A big part of meditation is the process of bringing the mind into the present moment. This can be accomplished in many ways, as demonstrated by the many various styles, traditions and schools of meditation out there. Each one teaches and interprets meditation a bit differently, and different styles are good fits for different people. To find yours, all you have to do is try a few and see what really vibes for you.
When meditating, one very useful tool to get the most out of it is to have a focal point — somewhere to place your attention while you relax and center your mind. This is often the breath (which I’ll discuss below), but other focal points may work well, too. The following are five to try.
This is the primary meditation focal point which many traditions and schools of meditation focus on. When you’re centering yourself in the present, paying attention to your breathing can help a lot. Different schools teach it differently, but for a general idea, what you do is track your breath as it makes its way through your body.
Feel your breath entering your lungs and diaphragm as you slowly inhale. Feel what it’s like to be saturated with air. Feel the air release and let your body relax as you exhale. Pay special attention to the second or two after you complete exhaling (take a pause before you take your next breath). Notice the space between breaths. Notice how still it is.
As a side note, I’ll share a helpful piece of advice I once learned. I used to attend Theravada Buddhist meditation sessions, and the monk who was leading the guided meditation once said that he finds it useful to direct his attention to the way air travels through the space at the top of his nose. I’ve used this technique, and it does help a lot.

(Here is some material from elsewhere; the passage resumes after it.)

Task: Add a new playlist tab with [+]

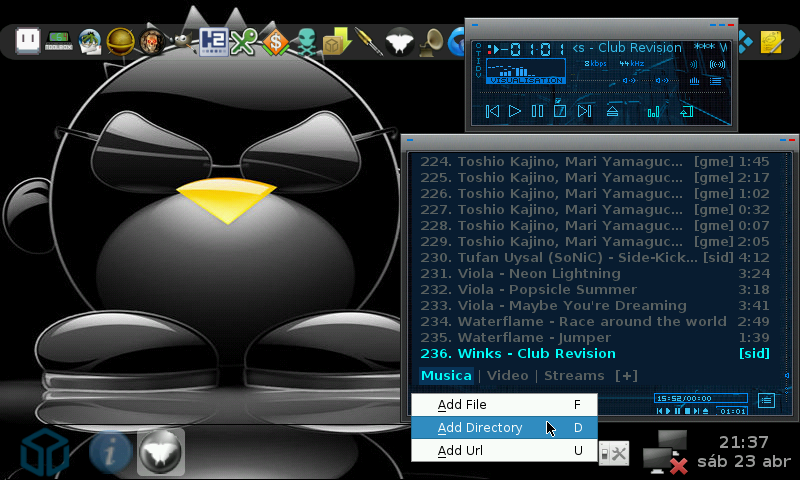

Heartbeat is constant and rhythmic, and it can be a perfect meditative focal point. The key to this type of focused meditation may be a very quiet room. Sit comfortably in a place where you can experience silence… or as near to silence as possible, so that you can hear your heart. Relax your body and notice the feeling of your heart beating. Breathe slowly and deeply, and hone into the thuds continually reverberating through your body.

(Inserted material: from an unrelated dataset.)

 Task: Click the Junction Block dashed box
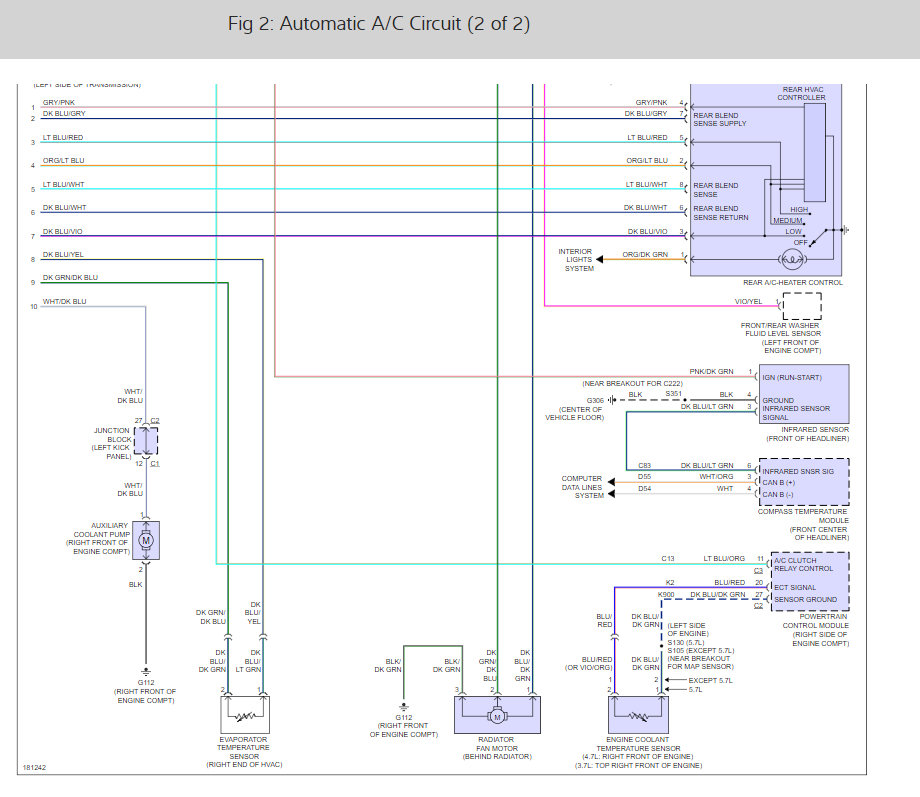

If you get deeper into this, you may become increasingly aware of your circulatory system, and may wish to visualize blood flowing through your veins.
Speaking of visualization, this technique can be very helpful for various types of purpose-driven meditation sessions. One example could be a healing meditation. Working through a painful emotional experience can be very mentally and physically stressful, so allowing your healing meditation to be guided by a visual image of a calm, serene place where you feel safe can aid you greatly.
Similarly, if you are trying to work through a certain puzzle in your life, visualizing your passing thoughts as pieces in a giant puzzle may help you to gain some perspective.
The use of mantra in meditation is prevalent in Theravada Buddhist meditation and multiple other traditions. Some styles use gongs, some use chants and others may use instruments. The process of repeating a mantra, or listening to a rhythmic gong, may help to center your mind on the task at hand — rising up above the sea of churning thoughts into the daylight of the present.
Mantra may not be the right fit for everyone. If it’s not for you, but you’d still like to accentuate your meditation session with sound, try music. Different types are centering for different people; choose what makes you feel free, open and focused. For some, this may be a very rhythmic piece. For others, maybe an orchestra. Yet others may enjoy off-beat rhythms and experimental pieces. If you’re in the latter camp, check out Icelandic music sometime.
What other meditation focal points do you use in your sessions?